Mike adored her for that, even if he couldn't personally thank her.
It was too late for wishes, but I could give thanks.
She lost her memory but never her spirit.
Like with Mike, we spoke without words. We knew each other's life and hearts. After a quick command to my phone, slow music from the summer of sixty-nine played. It was the kind two young people would have loved back then.
Her head rested against my chest, and a quiet laugh fluttered against my shirt.
A moment ago, she was frail, tethered to a bed.

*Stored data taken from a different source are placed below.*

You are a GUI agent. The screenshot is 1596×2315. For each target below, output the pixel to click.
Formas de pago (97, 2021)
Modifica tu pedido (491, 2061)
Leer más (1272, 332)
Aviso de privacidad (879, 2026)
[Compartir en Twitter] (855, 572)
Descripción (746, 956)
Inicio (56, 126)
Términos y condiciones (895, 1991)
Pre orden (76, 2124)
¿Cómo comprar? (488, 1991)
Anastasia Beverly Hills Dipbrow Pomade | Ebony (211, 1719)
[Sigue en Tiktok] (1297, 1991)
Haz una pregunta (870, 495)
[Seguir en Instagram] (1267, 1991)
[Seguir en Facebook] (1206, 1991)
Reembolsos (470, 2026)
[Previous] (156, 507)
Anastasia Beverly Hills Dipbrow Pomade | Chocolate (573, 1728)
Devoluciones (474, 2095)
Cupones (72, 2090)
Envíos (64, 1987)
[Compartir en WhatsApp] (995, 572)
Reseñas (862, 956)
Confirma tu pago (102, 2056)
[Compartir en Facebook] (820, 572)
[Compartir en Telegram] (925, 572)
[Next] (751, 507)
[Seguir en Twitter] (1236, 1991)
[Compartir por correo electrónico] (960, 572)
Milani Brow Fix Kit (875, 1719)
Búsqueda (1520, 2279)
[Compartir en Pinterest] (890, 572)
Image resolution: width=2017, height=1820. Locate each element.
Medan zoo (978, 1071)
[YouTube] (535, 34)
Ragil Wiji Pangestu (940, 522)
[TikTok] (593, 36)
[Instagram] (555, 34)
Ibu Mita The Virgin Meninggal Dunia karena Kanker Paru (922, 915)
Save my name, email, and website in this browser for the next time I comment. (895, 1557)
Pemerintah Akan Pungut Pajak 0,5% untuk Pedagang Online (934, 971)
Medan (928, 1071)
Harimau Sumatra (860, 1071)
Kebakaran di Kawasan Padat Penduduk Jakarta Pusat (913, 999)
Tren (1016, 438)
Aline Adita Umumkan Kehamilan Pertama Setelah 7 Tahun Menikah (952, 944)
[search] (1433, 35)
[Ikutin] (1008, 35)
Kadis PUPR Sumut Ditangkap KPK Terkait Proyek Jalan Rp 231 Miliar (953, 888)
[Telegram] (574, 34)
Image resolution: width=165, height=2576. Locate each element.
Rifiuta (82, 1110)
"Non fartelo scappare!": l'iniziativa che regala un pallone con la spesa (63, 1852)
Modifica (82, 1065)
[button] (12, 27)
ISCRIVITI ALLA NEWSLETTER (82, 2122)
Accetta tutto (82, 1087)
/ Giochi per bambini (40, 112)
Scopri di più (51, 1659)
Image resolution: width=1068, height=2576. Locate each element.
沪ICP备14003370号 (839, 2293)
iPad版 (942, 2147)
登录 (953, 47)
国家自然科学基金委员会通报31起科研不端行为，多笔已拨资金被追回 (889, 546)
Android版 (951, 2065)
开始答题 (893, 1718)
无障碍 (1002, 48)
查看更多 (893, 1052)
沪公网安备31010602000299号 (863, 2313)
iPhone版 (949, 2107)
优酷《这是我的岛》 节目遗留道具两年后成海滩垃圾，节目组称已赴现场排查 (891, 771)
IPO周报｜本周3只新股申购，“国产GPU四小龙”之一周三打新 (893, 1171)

Now? She spun, light as air, like the ballerina she once dreamed of being.
I led. She let me. For faster songs, we danced like teenagers.
With others, we moved slowly to the dreamy melody.
As the song faded, her steps faltered. I caught her gently as she slumped forward, her final breath warm against my chest. A soft smile shouldn't be on a corpse, but it was.
Tears streamed down my cheeks while I laid her back on the bed.
I never wanted to howl so badly in my life but kept quiet as I shook violently.
There were no spoken words and the promise was already made, etched into my bones. I'd watch over her children and their children. For as long as I had time left to give.
The bayou women didn't appear, but a thought came that wasn't mine.
She didn't die alone. She left this world cradled in the arms of someone who loved her. In the end, isn't that all we can hope for?